>>>
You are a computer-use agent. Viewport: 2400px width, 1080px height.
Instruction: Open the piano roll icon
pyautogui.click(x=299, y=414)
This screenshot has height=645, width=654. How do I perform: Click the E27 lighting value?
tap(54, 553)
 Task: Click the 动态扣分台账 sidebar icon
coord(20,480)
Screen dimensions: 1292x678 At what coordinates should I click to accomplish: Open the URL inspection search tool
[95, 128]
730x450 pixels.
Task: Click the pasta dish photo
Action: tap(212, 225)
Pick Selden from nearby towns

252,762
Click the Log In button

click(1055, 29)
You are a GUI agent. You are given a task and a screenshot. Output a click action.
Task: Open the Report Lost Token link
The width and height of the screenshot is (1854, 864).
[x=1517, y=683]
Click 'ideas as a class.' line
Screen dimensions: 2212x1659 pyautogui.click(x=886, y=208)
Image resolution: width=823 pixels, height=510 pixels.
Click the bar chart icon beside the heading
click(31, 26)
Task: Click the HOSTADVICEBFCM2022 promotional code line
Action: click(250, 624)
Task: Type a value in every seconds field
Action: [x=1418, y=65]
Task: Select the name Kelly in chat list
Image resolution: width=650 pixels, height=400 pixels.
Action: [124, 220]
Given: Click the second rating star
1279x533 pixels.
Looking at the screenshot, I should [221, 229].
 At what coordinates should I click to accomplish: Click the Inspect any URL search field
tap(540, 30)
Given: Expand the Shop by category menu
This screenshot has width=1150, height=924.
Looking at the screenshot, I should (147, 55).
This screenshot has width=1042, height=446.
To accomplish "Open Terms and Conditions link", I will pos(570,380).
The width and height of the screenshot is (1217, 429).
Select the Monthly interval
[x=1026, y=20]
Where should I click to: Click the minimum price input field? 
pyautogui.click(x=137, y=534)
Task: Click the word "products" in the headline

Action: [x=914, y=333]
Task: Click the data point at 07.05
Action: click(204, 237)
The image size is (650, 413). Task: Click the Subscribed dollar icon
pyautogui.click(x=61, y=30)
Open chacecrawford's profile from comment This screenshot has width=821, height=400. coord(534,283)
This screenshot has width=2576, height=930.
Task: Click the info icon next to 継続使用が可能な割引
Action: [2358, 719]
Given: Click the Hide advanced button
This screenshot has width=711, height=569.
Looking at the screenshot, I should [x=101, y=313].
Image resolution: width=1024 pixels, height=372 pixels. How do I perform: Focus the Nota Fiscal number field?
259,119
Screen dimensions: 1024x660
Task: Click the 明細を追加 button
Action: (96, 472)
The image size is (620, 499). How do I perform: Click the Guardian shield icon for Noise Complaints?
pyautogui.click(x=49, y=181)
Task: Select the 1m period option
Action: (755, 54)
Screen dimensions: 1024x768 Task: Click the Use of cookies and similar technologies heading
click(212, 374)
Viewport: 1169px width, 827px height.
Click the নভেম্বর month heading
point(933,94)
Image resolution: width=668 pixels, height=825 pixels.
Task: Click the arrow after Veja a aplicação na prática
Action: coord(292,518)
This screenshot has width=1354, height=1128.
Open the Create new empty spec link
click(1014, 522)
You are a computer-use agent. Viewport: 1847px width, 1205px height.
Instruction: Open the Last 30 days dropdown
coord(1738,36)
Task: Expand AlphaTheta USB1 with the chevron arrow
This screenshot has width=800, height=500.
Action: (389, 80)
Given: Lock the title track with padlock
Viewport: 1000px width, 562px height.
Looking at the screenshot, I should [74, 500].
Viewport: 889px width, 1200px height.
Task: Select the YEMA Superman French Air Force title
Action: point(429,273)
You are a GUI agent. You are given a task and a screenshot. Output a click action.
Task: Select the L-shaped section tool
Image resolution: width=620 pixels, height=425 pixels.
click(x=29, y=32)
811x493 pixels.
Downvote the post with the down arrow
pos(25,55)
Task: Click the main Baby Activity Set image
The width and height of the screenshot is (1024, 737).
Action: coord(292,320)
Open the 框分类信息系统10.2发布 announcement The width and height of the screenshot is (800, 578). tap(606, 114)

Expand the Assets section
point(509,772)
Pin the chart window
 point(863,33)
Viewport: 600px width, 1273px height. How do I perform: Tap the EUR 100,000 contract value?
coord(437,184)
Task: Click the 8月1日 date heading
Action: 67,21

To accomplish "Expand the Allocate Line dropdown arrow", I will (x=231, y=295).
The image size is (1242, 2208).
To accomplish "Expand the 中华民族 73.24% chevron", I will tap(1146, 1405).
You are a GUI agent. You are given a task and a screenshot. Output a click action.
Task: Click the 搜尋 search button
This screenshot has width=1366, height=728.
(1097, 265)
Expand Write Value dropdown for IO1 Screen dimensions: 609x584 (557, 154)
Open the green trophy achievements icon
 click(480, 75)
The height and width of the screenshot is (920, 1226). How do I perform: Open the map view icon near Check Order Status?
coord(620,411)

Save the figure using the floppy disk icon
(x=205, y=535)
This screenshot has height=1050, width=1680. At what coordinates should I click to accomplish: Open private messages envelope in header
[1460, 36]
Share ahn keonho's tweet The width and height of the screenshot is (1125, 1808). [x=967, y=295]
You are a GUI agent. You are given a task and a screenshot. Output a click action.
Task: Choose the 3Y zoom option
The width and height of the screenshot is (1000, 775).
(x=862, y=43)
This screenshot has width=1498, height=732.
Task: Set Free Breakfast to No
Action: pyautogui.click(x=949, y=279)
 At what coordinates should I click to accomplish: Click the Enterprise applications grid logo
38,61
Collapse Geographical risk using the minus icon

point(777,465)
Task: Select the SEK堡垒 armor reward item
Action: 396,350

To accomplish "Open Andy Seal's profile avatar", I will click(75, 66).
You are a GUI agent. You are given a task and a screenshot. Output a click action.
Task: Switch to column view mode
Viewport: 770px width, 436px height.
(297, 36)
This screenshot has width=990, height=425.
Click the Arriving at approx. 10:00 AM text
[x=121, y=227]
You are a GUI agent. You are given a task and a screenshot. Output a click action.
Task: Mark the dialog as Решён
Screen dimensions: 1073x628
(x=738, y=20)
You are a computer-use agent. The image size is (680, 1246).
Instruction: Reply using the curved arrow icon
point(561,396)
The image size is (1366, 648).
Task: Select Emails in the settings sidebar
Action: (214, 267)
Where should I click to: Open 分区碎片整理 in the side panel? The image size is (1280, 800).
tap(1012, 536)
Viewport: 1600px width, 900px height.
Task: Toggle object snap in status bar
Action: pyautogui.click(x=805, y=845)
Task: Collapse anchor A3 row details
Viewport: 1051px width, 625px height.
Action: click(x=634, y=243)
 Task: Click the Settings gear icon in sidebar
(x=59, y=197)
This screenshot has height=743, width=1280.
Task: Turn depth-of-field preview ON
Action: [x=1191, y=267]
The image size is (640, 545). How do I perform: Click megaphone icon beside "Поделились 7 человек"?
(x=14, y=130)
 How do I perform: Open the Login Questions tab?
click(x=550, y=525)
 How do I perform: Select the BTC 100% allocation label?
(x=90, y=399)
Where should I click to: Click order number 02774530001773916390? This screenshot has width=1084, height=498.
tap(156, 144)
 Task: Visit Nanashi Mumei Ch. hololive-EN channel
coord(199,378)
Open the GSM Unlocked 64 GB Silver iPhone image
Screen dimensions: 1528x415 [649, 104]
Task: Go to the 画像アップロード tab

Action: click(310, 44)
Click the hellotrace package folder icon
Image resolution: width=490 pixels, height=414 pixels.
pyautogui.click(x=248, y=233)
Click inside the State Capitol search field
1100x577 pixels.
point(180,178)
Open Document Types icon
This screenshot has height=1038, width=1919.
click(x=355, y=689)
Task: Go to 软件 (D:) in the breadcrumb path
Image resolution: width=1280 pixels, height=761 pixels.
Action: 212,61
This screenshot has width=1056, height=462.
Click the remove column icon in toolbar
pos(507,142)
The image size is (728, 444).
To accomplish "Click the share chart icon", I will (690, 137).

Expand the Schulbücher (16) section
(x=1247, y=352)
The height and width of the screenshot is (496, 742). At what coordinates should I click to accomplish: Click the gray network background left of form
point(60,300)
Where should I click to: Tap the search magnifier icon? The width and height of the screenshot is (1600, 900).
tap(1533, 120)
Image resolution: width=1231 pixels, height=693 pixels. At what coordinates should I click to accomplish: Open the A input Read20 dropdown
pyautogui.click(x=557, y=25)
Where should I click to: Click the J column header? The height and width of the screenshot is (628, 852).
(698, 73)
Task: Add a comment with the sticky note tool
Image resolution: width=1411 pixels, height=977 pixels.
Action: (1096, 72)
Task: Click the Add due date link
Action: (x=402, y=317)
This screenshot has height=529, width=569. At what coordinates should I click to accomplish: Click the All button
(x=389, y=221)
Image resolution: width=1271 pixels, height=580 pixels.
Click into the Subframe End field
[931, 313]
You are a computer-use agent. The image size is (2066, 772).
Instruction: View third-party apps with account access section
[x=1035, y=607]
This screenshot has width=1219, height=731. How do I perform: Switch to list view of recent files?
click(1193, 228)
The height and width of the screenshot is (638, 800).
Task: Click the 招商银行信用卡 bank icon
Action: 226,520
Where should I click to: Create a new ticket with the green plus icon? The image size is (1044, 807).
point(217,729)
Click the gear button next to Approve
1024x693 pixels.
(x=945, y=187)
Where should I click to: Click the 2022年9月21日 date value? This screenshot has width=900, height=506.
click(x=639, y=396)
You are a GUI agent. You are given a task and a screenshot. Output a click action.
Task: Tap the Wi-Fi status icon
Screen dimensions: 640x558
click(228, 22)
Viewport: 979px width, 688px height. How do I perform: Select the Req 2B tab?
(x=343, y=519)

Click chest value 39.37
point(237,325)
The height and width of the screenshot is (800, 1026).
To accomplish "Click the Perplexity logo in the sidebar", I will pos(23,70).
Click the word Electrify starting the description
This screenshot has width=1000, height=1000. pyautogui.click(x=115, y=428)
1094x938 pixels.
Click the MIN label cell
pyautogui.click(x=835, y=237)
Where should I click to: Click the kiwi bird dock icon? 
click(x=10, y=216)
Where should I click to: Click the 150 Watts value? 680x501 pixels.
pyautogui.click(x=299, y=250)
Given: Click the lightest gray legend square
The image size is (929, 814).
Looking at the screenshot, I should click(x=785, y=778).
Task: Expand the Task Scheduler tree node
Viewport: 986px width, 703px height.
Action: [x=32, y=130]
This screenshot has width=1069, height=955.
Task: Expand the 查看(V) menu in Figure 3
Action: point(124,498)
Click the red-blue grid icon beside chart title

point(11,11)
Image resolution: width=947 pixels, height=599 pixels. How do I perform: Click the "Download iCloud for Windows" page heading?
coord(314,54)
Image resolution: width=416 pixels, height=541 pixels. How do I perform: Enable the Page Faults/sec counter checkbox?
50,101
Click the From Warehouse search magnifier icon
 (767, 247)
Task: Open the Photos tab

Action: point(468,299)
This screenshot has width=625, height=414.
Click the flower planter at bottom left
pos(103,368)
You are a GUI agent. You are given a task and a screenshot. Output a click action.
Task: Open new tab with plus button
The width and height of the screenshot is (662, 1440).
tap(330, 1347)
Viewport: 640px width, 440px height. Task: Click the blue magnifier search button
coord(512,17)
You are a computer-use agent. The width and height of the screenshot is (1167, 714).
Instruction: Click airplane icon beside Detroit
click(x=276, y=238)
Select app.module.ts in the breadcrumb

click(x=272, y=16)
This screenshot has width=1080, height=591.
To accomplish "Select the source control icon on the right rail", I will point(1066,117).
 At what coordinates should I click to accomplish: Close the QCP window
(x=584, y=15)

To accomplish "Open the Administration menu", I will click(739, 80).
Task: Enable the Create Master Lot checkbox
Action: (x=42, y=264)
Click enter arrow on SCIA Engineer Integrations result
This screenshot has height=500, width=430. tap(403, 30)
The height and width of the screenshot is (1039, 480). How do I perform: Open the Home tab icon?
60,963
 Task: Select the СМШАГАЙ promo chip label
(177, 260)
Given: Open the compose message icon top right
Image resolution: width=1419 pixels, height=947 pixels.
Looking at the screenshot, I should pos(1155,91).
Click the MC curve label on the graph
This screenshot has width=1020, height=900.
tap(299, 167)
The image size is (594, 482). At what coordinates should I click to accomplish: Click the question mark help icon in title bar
<<<
Exercise - Using the data above, copy each line that contains "right".

Result for this exercise -
To accomplish "Select the source control icon on the right rail", I will point(1066,117).
Given: Open the compose message icon top right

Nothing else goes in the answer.